The moon is waning. The morning stars are Venus, Jupiter, Neptune and Uranus. The evening stars are Mercury, Mars and Saturn.
Those born on this date are under the sign of Gemini. They include King Charles II of England in 1630; patriot Patrick Henry in 1736; Ebenezer Butterick, inventor of the tissue paper dress pattern, in 1826; English novelist G.K. Chesterton in 1874; movie composer Erich Wolfgang Korngold in 1897; entertainer Bob Hope in 1903; John F. Kennedy, 35th president of the United States, in 1917; actors Anthony Geary ("General Hospital") in 1948 (age 60), Annette Bening in 1958 (age 50), Rupert Everett and Adrian Paul, both in 1959 (age 49), and Lisa Whelchel in 1963 (age 45) and singers Melissa Etheridge in 1961 (age 47) and Melanie Brown of the Spice Girls in 1975 (age 33).
On this date in history:
In 1453, Constantinople (now Istanbul), capital of the Byzantine Empire, was captured by the Turks.

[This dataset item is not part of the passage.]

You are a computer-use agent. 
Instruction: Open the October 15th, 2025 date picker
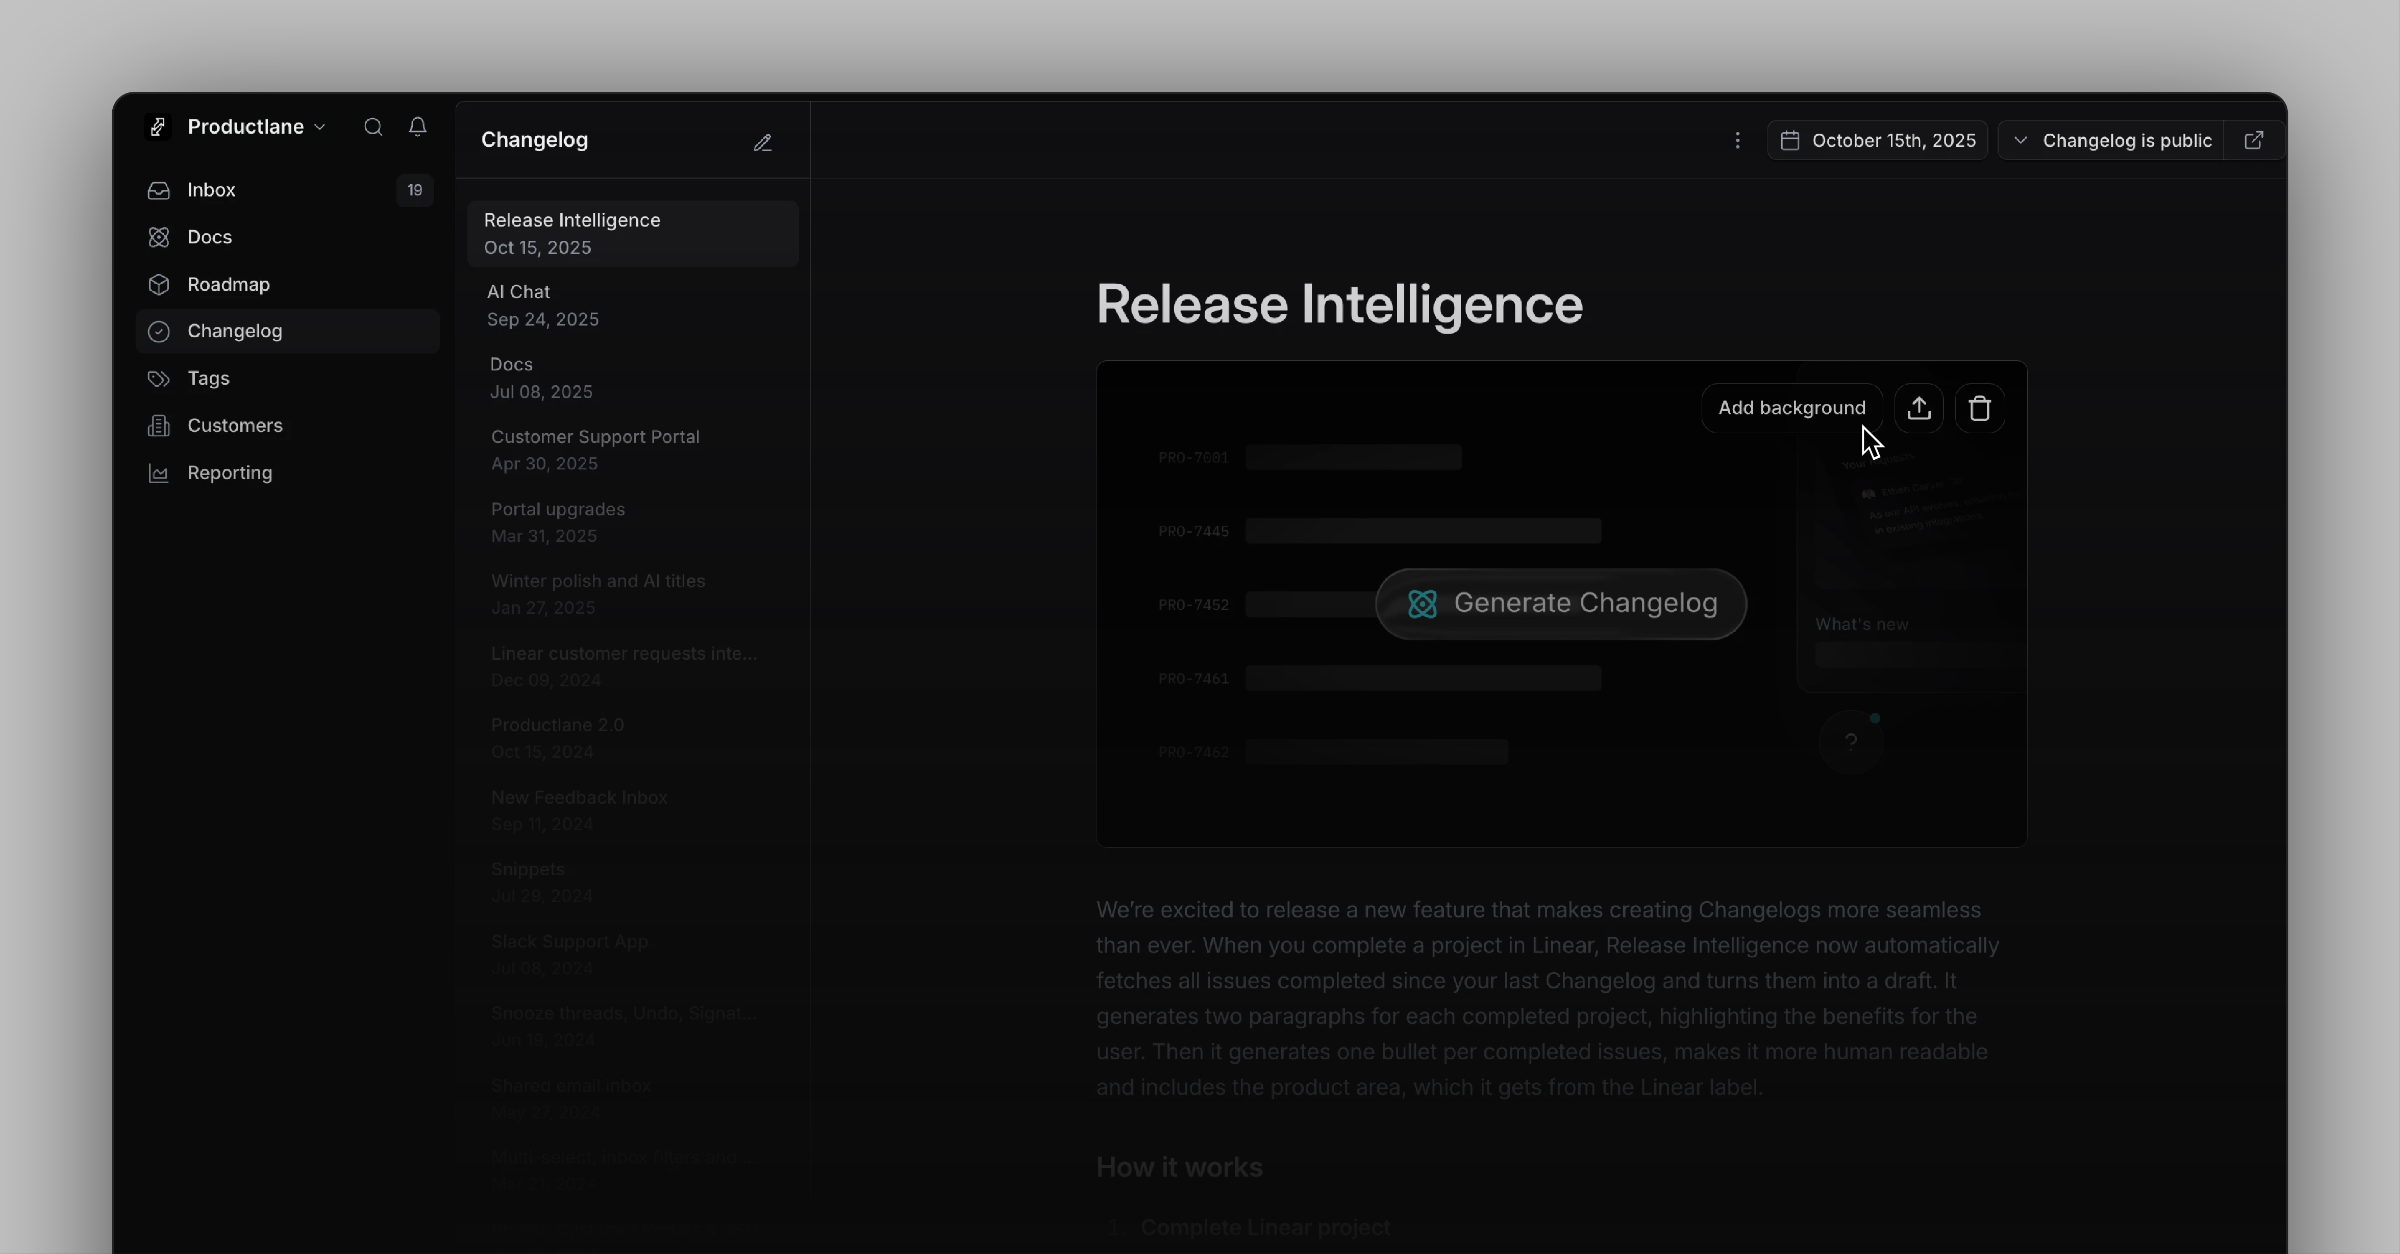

In 1660, Charles II was restored to the English throne.
In 1790, Rhode Island became the last of the original 13 states to ratify the U.S. Constitution.
In 1848, following approval by the territory's citizens, Wisconsin entered the Union as the 30th state.
In 1865, U.S. President Andrew Johnson issued a proclamation giving a general amnesty to all who took part in the rebellion against the United States.
In 1977, a flash fire swept through a nightclub in Southgate, Ky., killing 162 people and injuring 30.
In 1985, British soccer fans attacked Italian fans preceding the European Cup final in Brussels. The resulting stadium stampede killed 38 people and injured 400.
In 1989, Chinese students in Tiananmen Square erected a 33-foot statue similar to the Statue of Liberty.
In 1990, renegade communist Boris Yeltsin was elected president of Russia.
In 1991, scientists from Emory University discovered the gene that causes fragile-X syndrome, an untreatable mental retardation.
In 1996, in Israel's first selection of a prime minister by direct vote, Binyamin Netanyahu defeated Shimon Peres to become leader of Israel. The margin of victory was less than 1 percent.
In 1997, Lt. Kelly Flinn, the Air Force's first female B-52 bomber pilot, was discharged following an investigation stemming from adultery charges.
The same day, the Army relieved Brig. Gen. Stephen Xenakis of his command of the Dwight David Eisenhower Army Medical Center at Fort Gordon, Ga., because of an apparently "improper relationship" with a civilian nurse caring for his wife.
Also in 1997, Zaire rebel leader Laurent Kabila was sworn in as president of what was again being called the Democratic Republic of the Congo.
In 2000, the Indonesian government placed former President Suharto under house arrest on charges of corruption and abuse of power.
In 2002, FBI Director Robert Mueller acknowledged that the Sept. 11, 2001, terrorist attacks on New York and Washington might have been avoided if the FBI had acted on available information.
In 2003, comedian Bob Hope was honored by the White House on his 100th birthday with establishment of the Bob Hope Patriotism Award for those showing extraordinary love of country and devotion to the personnel of the U.S. armed forces.
Also in 2003, Microsoft agreed to pay AOL Time Warner $750 million to end a private antitrust suit brought by AOL's Netscape Communications.
In 2004, the World War II memorial was dedicated on the National Mall in Washington. Some 70,000 veterans of that war were on hand.
Also in 2004, a residential compound in Khobar, Saudi Arabia, was invaded by four armed militants who killed 22 and wounded 25, mostly workers in the oil industry from several counties.
In 2006, relief workers struggled to prevent sickness and hunger among hundreds of thousands of survivors from the Indonesian earthquake in Java. More than 5,000 people were killed in the 6.3 quake.
Also in 2006, Colombian President Alvaro Uribe won a second term by a sizable margin.
In 2007, U.S. President George Bush announced tougher economical sanctions against Sudan for failure to adequately help end the humanitarian crisis in the country's embattled Darfur region.
Also in 2007, two car bombings within an hour killed 38 people and injured at least 100 others in Baghdad. Elsewhere, reports said gunmen abducted five British workers at the Iraqi Finance Ministry headquarters.
A thought for the day: Franz Kafka wrote this in his diary: "I have hardly anything in common with myself."